Provided data —
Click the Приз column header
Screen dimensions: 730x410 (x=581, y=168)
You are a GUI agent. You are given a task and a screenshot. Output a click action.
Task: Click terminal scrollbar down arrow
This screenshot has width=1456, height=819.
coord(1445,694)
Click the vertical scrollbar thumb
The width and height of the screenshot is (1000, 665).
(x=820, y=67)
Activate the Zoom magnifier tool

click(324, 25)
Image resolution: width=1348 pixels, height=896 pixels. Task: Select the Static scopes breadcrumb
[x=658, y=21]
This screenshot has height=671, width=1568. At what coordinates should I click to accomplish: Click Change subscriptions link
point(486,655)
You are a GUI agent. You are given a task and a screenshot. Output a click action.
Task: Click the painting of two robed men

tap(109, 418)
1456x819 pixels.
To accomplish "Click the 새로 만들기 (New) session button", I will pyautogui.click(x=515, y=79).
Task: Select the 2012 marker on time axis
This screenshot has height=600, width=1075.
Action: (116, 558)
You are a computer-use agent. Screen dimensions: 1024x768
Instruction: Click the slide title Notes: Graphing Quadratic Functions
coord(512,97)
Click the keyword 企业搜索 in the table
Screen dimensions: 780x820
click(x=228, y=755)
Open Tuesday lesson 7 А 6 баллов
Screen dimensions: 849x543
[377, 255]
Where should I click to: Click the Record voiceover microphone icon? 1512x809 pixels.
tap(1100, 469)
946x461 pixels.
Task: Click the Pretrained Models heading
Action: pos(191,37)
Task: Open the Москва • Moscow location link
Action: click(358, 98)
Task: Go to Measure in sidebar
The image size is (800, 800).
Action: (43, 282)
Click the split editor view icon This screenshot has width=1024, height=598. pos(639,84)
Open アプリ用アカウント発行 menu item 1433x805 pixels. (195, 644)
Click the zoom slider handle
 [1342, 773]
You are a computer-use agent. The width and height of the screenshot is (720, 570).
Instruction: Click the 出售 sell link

Problem to solve — Please list every line from the items above that contains the word "icon".

Task answer —
Where should I click to: Click the Record voiceover microphone icon? 1512x809 pixels.
Click the split editor view icon This screenshot has width=1024, height=598. pos(639,84)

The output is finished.